──────── Extrait du texte

Le bail à cheptel est très fréquent dans les archives notariales du XVIII° siècle. Dans ce document un bourgeois loue du bétail à un paysan et pour cela passe un acte devant notaire pour éviter les fraudes.
Les loueurs sont Jean Barget, un bourgeois de Linards qui a le
titre de notaire et sa femme Léonarde Chaussade, parente du notaire
qui rédige l’acte. Ils ont acheté deux vaches il y a trois
ans à la foire de Châteauneuf pour 215 livres.
Ils placent ces vaches ainsi que leurs deux veaux ( un veau mâle
et une velle ) chez Guillaume Samarut qui habite à Fégenie
où il est laboureur à bras, c’est à dire qu’il possède
une petite propriété mais qu’il n’a certainement pas de bestiaux.
Le contrat précise les droits et les charges de chacun
selon la coutume limousine.
Samarut prend les animaux pour les faire travailler sur les terres
qu’il occupe et doit entretenir correctement ce bétail.
Il devra partager le croît et profit avec Barget. On appelle
le croît la possibilité d’avoir des veaux, l’accroissement
du troupeau et le profit, l’augmentation de la valeur des vaches soit par
engraissement soit par cherté du bétail au moment de la vente.
Dans le bail à cheptel simple le preneur garde pour lui
les laitages, le fumier et le travail des animaux pour les labours ou le
transport.
Samarut ne pourra pas vendre les bestiaux sans le consentement
de Barget et ne pourra sortir du contrat (l’exeat) qu’en mai ou juin, donc
dans un moment où les vaches ne sont plus à l’étable
mais dans les prairies, bien nourries.
Par contre Barget pourra reprendre ses vaches à tout moment
ce qui lui permettra par exemple de vendre à la hausse des prix.
A la fin du bail Samarut s’engage à rendre ces vaches
et veaux ou d’autres bestiaux pour au moins la même valeur qu’à
l’achat à Châteauneuf.
Samarut est déjà débiteur de 40 livres à
Barget, qu’il devra rendre dans les six mois à venir. Il est donc
en compte habituellement avec le notable.

────────────────
──────── Données fournies

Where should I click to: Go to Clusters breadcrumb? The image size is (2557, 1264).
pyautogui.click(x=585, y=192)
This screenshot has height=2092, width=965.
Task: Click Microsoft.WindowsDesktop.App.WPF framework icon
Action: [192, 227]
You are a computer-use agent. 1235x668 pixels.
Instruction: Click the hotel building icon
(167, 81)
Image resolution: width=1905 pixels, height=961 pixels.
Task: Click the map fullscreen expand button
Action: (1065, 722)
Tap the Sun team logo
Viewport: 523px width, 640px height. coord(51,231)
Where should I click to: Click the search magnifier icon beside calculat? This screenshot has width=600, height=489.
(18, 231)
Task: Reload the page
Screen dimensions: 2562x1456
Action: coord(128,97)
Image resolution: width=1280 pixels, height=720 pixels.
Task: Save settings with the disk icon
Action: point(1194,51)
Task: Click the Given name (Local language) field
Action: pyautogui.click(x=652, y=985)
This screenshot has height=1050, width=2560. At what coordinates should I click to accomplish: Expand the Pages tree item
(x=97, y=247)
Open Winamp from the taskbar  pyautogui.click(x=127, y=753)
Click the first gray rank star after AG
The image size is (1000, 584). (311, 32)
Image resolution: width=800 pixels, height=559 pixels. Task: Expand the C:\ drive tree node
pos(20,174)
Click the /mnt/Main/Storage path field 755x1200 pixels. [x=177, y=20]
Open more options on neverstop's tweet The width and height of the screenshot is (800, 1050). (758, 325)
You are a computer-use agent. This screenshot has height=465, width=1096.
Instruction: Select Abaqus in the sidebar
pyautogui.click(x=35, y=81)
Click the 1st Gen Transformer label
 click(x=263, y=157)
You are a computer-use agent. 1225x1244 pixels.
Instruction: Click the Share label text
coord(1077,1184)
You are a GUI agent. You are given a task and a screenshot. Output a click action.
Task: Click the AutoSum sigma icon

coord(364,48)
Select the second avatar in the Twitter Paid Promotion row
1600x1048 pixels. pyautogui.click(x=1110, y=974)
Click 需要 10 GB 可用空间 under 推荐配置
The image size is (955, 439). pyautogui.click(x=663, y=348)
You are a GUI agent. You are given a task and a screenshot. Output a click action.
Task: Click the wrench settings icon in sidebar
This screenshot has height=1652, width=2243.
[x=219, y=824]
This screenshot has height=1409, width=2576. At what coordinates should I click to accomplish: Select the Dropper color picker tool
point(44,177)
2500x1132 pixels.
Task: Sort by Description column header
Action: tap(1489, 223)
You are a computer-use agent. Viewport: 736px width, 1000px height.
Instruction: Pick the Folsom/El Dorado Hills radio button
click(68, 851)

────────────────

Exercices proposés:
1. Dressez la liste complète des personnes désignées par leur nom dans l'extrait sur le bail à cheptel.
2. Modifiez l'extrait sur le bail à cheptel de « Le contrat précise » à « correctement ce bétail. » en remplaçant « coutume limousine » par « coutume du Limousin ».

Réponses par exercice:
1. Jean Barget ; Léonarde Chaussade ; Guillaume Samarut

2.
Le contrat précise les droits et les charges de chacun
selon la coutume du Limousin.
Samarut prend les animaux pour les faire travailler sur les terres
qu’il occupe et doit entretenir correctement ce bétail.